Los valores de la educación actual, llamada democrática, son el pluralismo, la autonomía y la tolerancia. Sin embargo unos valores abiertos y laicos como estos tienen tanto defectos como virtudes para el desarrollo psicológico del niño. Al no encerrar ningún dogmatismo, no dicen qué se debe hacer, es una educación libre de contenidos, en la que al niño se le exige decidir y hacerlo bien, como si fuera un adulto.
Es un error confundir tolerancia con ausencia de normas. Minimizar el valor de la disciplina es ignorar lo que los griegos ya sabían y aceptaban: que la virtud es hábito, costumbre repetición de actos, disciplina. Una educación "débil" como esta produce seres desorientados y desprotegidos. No hay más que nombrar la moda de niños americanos que diciendo sufrir estrés en la escuela a causa por ejemplo de su obesidad, comienzan a recibir sus clases en la soledad de su habitación mediante un método audiovisual, eso sí con menú de hamburguesería en la mesa y una manta no vayan a tener frío.
Esta evolución en la educación tiene dos causas principales, una es la concepción equivocada de lo que significa ser progresista, y por otro lado, la falta de sentido de la responsabilidad en la educación.

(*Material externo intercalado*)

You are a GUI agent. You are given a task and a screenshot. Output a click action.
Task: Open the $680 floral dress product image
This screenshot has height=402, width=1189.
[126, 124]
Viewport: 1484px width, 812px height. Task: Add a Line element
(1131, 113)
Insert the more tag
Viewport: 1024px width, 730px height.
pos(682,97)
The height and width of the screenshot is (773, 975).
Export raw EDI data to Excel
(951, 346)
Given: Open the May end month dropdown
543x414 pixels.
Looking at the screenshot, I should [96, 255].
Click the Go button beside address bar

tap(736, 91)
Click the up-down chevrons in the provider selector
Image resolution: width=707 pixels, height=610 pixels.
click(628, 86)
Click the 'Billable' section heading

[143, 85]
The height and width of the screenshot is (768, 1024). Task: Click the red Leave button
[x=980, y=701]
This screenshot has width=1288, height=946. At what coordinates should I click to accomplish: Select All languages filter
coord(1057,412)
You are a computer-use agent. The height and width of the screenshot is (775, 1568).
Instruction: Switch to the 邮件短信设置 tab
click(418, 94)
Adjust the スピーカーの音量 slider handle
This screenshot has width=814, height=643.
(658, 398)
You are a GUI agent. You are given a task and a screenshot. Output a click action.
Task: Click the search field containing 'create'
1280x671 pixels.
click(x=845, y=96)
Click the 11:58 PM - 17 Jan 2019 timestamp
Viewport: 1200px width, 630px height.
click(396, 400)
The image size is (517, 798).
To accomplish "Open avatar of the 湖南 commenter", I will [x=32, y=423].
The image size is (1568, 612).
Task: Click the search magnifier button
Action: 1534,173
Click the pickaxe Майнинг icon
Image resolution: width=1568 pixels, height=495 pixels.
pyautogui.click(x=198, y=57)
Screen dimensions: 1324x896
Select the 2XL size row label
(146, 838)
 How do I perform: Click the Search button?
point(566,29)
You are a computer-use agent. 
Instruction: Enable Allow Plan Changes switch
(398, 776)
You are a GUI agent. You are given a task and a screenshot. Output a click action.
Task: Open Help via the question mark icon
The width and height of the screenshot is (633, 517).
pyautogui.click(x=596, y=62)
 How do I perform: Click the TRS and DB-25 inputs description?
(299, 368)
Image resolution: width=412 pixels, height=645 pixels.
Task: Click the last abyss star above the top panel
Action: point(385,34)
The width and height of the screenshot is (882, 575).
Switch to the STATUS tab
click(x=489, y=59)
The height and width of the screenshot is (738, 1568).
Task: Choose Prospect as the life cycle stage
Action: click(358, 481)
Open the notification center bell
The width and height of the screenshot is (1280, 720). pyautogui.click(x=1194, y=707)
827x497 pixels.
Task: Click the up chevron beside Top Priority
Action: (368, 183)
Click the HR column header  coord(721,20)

Los adultos tienen la responsabilidad de introducir al niño en su mundo, y para hacerlo deben ejercer su autoridad. Afirma Hanna Arendt, que la educación ha de ser progresista, pero no en el sentido de innovación nietzscheana como "transmutación de los valores", sino que hay valores viejos que deben ser conservados. Ni la obediencia ni la disciplina son rechazables. Los niños necesitan puntos de vista claros, aunque solo sea para transgredirlos y criticarlos después. Es mejor una educación con contenidos, aunque estén equivocados. Ya se ocuparán los educados de corregir los errores recibidos. Innovar no puede ser destruir sino discernir que hay en lo aprendido que merezca la pena ser conservado.
La educación ha de ser autoritaria, y no en el sentido de imponer ideas, sino en el de hacer valer la superioridad de experiencia de conocimientos, de errores, de años, … que el adulto tiene sobre el niño. No confundir los niveles, pues esto no lleva a unas relaciones más satisfactorias, sino que desorienta a todo el mundo, educadores y educados. Educar es transmitir un estilo de vida. Los niños observan y copian, erigen modelos que tal vez más adelante querrán revocar. Tener autoridad es en definitiva ser consciente de que a pesar nuestro, somos el punto de referencia de las nuevas generaciones.
Es buena la educación que enseña cosas buenas, aquello que nosotros consideramos que vale la pena saber y aprender. Los jóvenes de hoy aprecian el trabajo duro como medio para enriquecerse, valoran la comodidad y evitan el fracaso, se sienten menos rebeldes e incomprendidos, no tienen prisa por librarse de la encerrona familiar. Les atrae el éxito y se interesan poco por la política. Ninguno de estos valores es despreciable, porque son reales en nuestra sociedad. Pero quedarse en la satisfacción de las necesidades materiales, básicas o superfluas, aunque sea lo primordial, representa un empobrecimiento cultural.
Contrarrestar esta tendencia al bienestar material y a tomar como modelo los procedimientos del mercado, es la tarea básica de la buena educación. El objetivo lejano pero definitivo de una buena educación sería la felicidad de cada uno, puesto que la colectiva está más allá de sus alcances. Sería pues, enseñar a vivir bien:
El fin de la educación no es hacer seres buenos y virtuosos, sino socializar y perpetuar un cierto orden social. Los beneficios éticos que produzca la educación serán efectos colaterales de un procedimiento que en si mismo es bueno porque llama a la colaboración y a la unidad. Serán el subproducto de una práctica que inculca hábitos, que pone de manifiesto actitudes y formas de hacer y de vivir. La educación debería consistir en algo tan simple como mostrar a los neófitos en la vida la propia forma de vivir.